Close alongside the 10th Mountain Division, the 85th Division began crossing on 24 April, and by 12.00 on the following day the IV Corps had a treadway bridge in operation, followed at 16.00 by a pontoon bridge. With almost all of its engineers, assault boats and bridging equipment reallocated to the IV Corps, the II Corps' formations had to improvise. One regiment of the 88th Division led the way on 24 April by passing a detail of men and then an entire battalion across the ruins of a railway bridge, and others followed in captured rubber assault boats. Another regiment shuttled men across the river in a few DUKW amphibious trucks and LVT-4 Alligator amphibious tractors. On 25 April the 91st Division and the South African 6th Armoured Division each crossed in DUKWs and on makeshift rafts and barges. Nowhere did the Germans offer anything more than a token resistance.
On the 8th Army’s front, as the British V Corps reached the Po river after pinching out others of the army’s formations, McCreery moved to readjust his formations to bring other corps headquarters back into action. A first step was to transfer the British 6th Armoured Division from the left wing of the V Corps to the XIII Corps to afford at least a limited frontage along the Po river for a second corps.
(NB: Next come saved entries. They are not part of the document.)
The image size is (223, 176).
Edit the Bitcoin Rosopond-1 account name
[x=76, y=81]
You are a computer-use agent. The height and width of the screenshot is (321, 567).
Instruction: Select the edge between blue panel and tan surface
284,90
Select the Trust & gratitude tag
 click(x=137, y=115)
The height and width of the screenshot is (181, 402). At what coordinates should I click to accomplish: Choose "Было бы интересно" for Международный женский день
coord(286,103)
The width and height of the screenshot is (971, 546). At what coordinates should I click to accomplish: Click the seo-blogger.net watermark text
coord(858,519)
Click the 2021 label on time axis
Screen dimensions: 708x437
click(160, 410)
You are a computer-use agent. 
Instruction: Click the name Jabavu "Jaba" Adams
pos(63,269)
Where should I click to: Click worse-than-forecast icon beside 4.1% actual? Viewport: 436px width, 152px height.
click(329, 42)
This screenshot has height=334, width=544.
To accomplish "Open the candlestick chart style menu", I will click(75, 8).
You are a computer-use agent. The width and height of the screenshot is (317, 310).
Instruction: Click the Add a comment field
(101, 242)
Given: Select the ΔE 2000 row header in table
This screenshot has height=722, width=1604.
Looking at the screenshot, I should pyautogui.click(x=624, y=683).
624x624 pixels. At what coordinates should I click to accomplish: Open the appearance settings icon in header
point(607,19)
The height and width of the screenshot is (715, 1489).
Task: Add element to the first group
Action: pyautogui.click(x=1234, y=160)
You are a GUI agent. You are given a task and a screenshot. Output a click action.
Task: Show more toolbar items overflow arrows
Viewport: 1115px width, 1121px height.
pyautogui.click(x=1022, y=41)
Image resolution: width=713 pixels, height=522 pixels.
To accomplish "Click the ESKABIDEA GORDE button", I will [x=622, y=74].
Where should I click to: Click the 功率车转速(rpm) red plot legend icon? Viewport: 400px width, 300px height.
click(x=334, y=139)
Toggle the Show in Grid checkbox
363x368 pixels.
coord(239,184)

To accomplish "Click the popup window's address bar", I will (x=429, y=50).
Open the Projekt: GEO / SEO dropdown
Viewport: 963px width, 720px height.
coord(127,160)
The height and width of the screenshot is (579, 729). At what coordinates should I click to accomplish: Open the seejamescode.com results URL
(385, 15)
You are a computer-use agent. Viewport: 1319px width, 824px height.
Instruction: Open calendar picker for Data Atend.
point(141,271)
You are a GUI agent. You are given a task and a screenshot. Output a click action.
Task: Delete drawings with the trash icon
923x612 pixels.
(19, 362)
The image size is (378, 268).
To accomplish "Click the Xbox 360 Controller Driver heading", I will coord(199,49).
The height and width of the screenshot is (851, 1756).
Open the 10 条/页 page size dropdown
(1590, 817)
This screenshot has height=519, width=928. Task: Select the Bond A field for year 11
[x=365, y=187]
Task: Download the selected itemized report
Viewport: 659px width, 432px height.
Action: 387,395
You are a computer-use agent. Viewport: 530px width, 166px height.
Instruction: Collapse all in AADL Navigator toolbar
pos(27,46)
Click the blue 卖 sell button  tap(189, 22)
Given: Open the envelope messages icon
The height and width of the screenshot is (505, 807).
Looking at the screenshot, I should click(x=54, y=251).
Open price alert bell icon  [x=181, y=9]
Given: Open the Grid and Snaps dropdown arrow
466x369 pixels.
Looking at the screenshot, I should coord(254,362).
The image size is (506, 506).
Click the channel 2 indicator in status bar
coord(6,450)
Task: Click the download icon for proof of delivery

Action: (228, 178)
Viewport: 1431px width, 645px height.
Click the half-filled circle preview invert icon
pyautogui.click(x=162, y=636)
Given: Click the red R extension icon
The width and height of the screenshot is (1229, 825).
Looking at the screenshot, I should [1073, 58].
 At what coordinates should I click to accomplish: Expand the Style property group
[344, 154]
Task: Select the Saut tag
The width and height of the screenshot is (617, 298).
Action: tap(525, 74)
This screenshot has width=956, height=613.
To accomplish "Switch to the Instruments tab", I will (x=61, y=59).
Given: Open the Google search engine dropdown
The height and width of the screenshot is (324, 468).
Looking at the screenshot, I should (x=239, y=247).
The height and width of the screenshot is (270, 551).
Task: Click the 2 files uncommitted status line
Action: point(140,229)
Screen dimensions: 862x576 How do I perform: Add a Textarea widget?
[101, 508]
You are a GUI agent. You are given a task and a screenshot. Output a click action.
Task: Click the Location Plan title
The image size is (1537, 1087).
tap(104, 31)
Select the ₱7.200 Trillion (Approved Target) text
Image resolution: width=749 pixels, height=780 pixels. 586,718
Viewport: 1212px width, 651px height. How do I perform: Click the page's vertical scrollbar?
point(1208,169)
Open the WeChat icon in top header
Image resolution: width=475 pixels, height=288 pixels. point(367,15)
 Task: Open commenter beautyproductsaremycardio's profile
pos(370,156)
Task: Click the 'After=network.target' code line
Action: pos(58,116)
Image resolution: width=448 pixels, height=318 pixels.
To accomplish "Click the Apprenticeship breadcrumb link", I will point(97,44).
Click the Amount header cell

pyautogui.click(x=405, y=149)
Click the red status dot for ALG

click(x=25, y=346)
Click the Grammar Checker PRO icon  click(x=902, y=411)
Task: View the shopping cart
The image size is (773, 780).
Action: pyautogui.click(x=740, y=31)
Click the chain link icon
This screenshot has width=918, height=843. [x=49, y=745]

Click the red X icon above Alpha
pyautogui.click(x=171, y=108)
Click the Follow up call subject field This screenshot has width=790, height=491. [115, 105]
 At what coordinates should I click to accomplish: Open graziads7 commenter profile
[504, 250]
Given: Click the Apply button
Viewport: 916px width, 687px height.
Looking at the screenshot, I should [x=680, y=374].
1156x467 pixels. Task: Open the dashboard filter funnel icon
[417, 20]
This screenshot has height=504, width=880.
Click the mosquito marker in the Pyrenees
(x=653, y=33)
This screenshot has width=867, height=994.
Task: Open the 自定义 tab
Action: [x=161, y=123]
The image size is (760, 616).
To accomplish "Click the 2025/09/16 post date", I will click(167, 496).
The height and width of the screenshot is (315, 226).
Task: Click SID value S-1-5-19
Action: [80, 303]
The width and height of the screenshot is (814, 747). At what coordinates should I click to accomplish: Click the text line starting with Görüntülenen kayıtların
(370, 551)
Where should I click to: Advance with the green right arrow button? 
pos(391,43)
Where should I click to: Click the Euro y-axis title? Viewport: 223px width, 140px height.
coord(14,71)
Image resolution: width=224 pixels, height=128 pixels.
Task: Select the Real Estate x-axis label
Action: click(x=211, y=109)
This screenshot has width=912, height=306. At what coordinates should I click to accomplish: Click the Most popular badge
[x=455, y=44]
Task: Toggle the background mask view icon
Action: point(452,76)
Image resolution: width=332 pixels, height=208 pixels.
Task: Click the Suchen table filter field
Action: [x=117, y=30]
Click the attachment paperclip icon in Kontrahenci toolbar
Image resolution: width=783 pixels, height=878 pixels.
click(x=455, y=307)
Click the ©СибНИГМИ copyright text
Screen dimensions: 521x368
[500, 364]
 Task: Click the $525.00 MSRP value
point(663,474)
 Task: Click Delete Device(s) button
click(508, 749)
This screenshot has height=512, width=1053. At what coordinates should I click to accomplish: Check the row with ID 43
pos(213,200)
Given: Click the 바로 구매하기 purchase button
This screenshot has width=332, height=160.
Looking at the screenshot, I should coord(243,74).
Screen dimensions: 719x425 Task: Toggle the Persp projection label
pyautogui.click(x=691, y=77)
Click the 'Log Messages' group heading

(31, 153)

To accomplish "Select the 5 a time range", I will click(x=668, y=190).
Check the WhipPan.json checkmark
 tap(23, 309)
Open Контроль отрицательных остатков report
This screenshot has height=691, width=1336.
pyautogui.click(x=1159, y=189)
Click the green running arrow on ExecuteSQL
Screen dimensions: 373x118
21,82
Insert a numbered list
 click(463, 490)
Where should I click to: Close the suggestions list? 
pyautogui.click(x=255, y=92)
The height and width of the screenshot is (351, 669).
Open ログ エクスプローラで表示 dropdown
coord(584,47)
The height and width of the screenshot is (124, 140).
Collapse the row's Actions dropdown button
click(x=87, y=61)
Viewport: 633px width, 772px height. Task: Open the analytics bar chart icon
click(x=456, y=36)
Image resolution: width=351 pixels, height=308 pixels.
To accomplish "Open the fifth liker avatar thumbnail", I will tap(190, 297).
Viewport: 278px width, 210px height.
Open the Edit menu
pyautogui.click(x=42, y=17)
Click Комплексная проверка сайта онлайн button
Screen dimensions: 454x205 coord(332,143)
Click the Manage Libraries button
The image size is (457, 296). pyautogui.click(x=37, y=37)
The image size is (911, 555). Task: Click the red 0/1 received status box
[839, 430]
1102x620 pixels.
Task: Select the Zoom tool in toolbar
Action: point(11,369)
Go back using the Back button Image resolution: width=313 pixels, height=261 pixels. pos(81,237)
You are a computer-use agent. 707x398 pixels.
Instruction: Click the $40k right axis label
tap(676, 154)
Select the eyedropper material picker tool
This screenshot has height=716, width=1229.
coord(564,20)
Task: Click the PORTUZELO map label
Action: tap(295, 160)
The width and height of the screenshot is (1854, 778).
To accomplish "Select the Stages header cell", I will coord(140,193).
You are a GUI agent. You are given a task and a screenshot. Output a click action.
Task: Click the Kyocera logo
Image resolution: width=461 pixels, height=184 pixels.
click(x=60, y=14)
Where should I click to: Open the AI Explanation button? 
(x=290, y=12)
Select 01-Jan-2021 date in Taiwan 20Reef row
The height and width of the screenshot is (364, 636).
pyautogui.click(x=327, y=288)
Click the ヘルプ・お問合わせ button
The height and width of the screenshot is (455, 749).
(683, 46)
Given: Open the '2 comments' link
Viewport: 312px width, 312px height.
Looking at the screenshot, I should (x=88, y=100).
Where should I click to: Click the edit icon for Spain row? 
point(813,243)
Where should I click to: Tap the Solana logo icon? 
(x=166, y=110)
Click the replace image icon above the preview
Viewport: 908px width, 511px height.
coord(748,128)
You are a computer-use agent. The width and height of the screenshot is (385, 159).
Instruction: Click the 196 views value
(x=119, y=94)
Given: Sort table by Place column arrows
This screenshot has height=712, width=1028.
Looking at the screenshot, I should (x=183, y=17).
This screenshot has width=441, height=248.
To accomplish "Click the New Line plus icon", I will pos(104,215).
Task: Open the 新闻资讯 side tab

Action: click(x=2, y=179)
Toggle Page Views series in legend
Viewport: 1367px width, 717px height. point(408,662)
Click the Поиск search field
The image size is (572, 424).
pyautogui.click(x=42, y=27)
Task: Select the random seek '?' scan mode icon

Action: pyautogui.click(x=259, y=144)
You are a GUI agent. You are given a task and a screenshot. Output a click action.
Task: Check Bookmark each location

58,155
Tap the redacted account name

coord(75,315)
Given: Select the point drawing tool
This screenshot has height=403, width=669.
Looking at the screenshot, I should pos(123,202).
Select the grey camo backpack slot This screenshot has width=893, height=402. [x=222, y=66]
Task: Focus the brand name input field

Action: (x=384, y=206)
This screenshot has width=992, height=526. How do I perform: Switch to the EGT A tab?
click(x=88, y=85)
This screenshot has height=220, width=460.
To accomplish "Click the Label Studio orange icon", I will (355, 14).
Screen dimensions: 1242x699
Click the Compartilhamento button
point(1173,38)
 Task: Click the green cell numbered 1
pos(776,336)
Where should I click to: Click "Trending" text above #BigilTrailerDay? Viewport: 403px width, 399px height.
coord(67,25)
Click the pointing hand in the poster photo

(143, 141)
Like Truscott, McCreery had believed that a set-piece attack would be required to cross the river, and had created a Special Po Task Force within Lieutenant General J. L. I. Hawkesworth’s British X Corps, but the speed and extent of the German disintegration combined with the fact that Hawkesworth was suddenly taken very ill (he suffered a major heart attack and died on his way back to the UK by sea) led McCreery to change his thinking. Splitting the task force between the V and XIII Corps, McCreery told both to cross the river straight from the march.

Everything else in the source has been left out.